Craig Jeffery  18:25

Thanks for all these case studies or stories that you had, we’re going to move on to some final thoughts. So you know, as we talked about some of the general situation, you gave some case studies and we talked about the challenges they have what what guidance or final thoughts would you offer companies as they navigate tighter markets, maybe less access to capital more demands from their, their trading partners and those that face some of these cost saving pressures?


Vikas Shah  18:56

I’d love to summarize the final thoughts maybe in three bullets here, the first one being, you know, evaluate your AR and AP operations, tech stack and all the metrics around it, you’d be surprised that there are lots of low hanging opportunities to save cost and man hours. The second one would be cash is no longer free. With you know, software trending at 5%. Plus, the baseline borrowing cost is now single high digits if you have decent credit, you know, every dollar of cash conversion cycle on your balance sheet can save you valuable interest expense. So consider optimizing AR and AP based working capital sooner rather than later. And also think about it as a journey over time not as a one time shot in the arm because it does take some time and effort to focus on it. But getting started earlier is going to give you a huge leg up in the market especially reasonably competition when it comes to overall working capital improvement. And the final thought would be be proactive to x Blow your credit and lending options, especially with non bank partners to diversify your capital stack.
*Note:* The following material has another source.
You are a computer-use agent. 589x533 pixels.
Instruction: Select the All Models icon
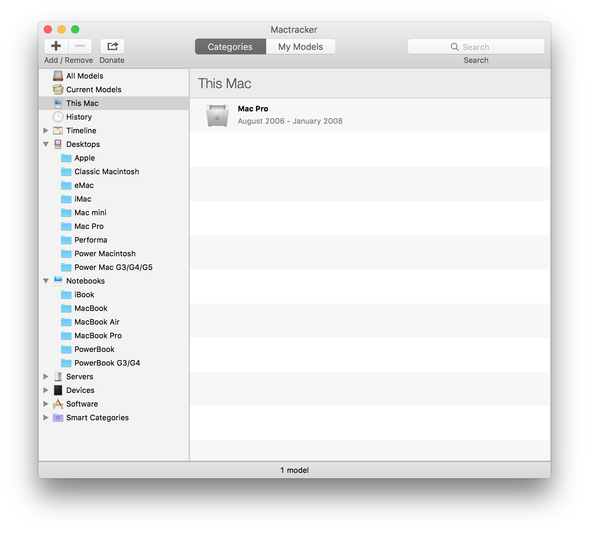(58, 76)
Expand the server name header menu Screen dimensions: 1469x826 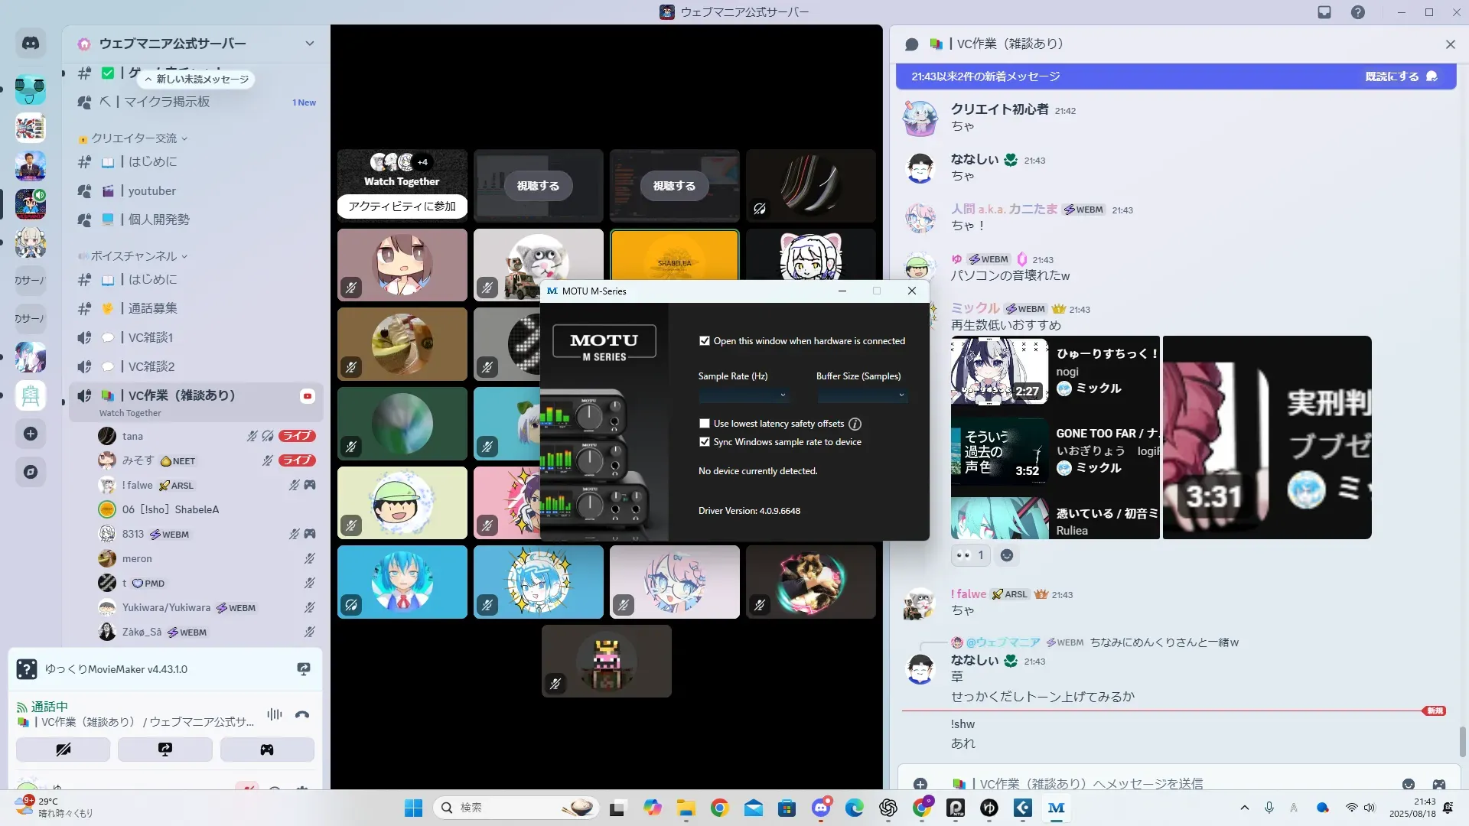coord(309,44)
So don’t be overly obsessed around just cost of borrowing because you may be able to get less restrictive terms with another partner for marginally higher cost, but you will save lots of money and provide much needed flexibility and control for your business in the long run.


Craig Jeffery  20:22

Excellent. A lot of good points. I think there’s certainly more we could talk about there. And on this topic, really appreciate your time, Vikas.  Thank you so much for joining the Treasury Update Podcast.


Vikas Shah  20:32

This was exciting. Thank you for having me, Craig.